My favorite is asking it to label images with words that contain n and m. A cursive n looks like a non-cursive m. And so if you ask it to label something “drumming” it will use fragments of a cursive n to make a non-cursive n or even use an m instead. Stupid robots.


Off by one MOD one errors. Classic TRUE|FALSE confusion.


Or they simply don’t have that information. OpenAI models have done badly traditionally on placement because the encoding of the image doesn’t include the information very well. Gemini is better as it seems to be passed pre segmented images with bounding box info.

It’s similar to the counting letters problem - they’re not seeing the same thing you are .

On a simple practical level it’s irrelevant whether your problem is not solved because the model can’t understand or the image encoding is useless. However to understand what the models could be capable of it’s a poor test. Like asking how well I can play chess then saying I’m bad at it after watching me play by feel in thick gloves.


How does that apply in any way to this example?


Imagine being asked to draw what the op said, but you couldn’t see what you’d drawn - only a description that said “a man and a woman in a Honda “

Asked to draw a new picture with the history of :

Draw a picture of a man in the driver seat and a woman in the passenger seat.

(Picture of a man and a woman in a car)

No, the man in the drivers seat!

——

How well do you think a very intelligent model could draw the next picture? It failed the first time and the descriptions mean it has no idea what it even drew before.


Coding agents have had good success doing this. Providing the errors allows it to potentially figure out how to fix it. It's able to do more with this iterative approach than without.


But fundamentally it requires that it can actually see the thing it’s trying to fix. Lots of these models can essentially barely see.


I think it applies. Presumably training data is enough to put humans in the front seats in a car, but lacks info on which seat is the driver's seat, or which person was the driver. Maybe I should have tried "steering wheel".


> LLMs just don't have any intelligence.

The believers will go to any lengths of contorted “reasoning” to tell you that this is clearly wrong. Just take this comment thread for one representative of countless examples: https://news.ycombinator.com/item?id=44912646


I noticed it explicitly requested an image of you to add to the generated Civic image, but when provided one it ran up against its guardrails and refused. When provoked into explaining why the sudden refusal, I couldn't make it all the way through the explanation.

Full of sound and fury, signifying nothing. When taking a step back and looking at the conversation leading up to that, it looks just as empty.

Maybe my bullshit detector is especially sensitive, but I can't stand any of these LLM chat conversations.


I'll confess, though... I chuckled at "Queen of Neptune" and "Professor Rockdust". But then again I think Mad Libs is hilarious.


Yes.
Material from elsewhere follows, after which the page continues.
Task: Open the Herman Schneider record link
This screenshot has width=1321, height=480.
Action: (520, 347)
It's a disturbing to interact with such an confident bullshit generator, especially when the very concept of truth seems to be under attack from all sides today.


Grab a classroom of children and ask them all to draw a nine-pointed star. EVERY SINGLE child, irrespective of their artistic proficiency, will have zero issues.
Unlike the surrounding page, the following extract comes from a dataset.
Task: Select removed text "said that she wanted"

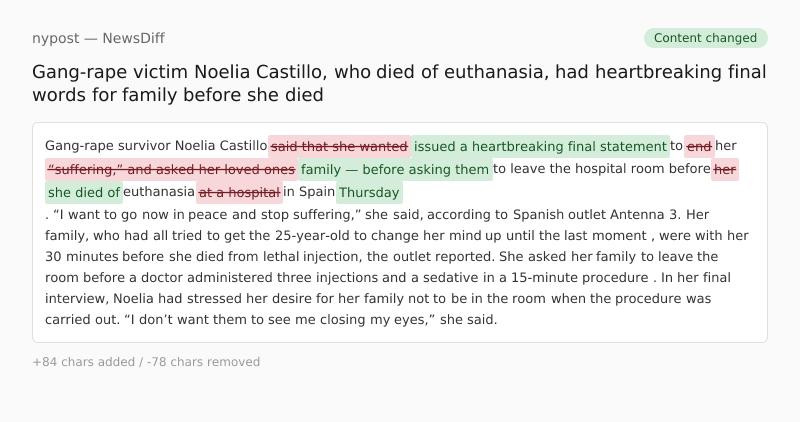Action: (x=339, y=146)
Those children also didn't need millions of training samples/data of stars with nine points on them. They didn't need to run in a REPL, look at the picture, and say, "Oh darn the luck, it seems I've drawn a star with 8 points. I apologize, you're absolutely right, let me try again!", and lock themselves in a continuous feedback loop until they got it correct either which incidentally is a script that I put together to help improve the prompt adherence of even the SOTA models like Imagen4 and gpt-image-1. (painfully slow and expensive)


Lots of kids will get this wrong, I don’t know what age you’re thinking of here. They need years of direct coaching to get to words, what stars are, how to hold and move a pen, how to count…

Comparing physical drawing to these models is frankly daft for an intelligence test. This is a “count the letters” in image form.


As a parent of a 4 year old in preschool, this is obviously wrong.


I appreciate the sentiment, but I don’t know if this is the best example. I’ve seen adults struggle with drawing stars.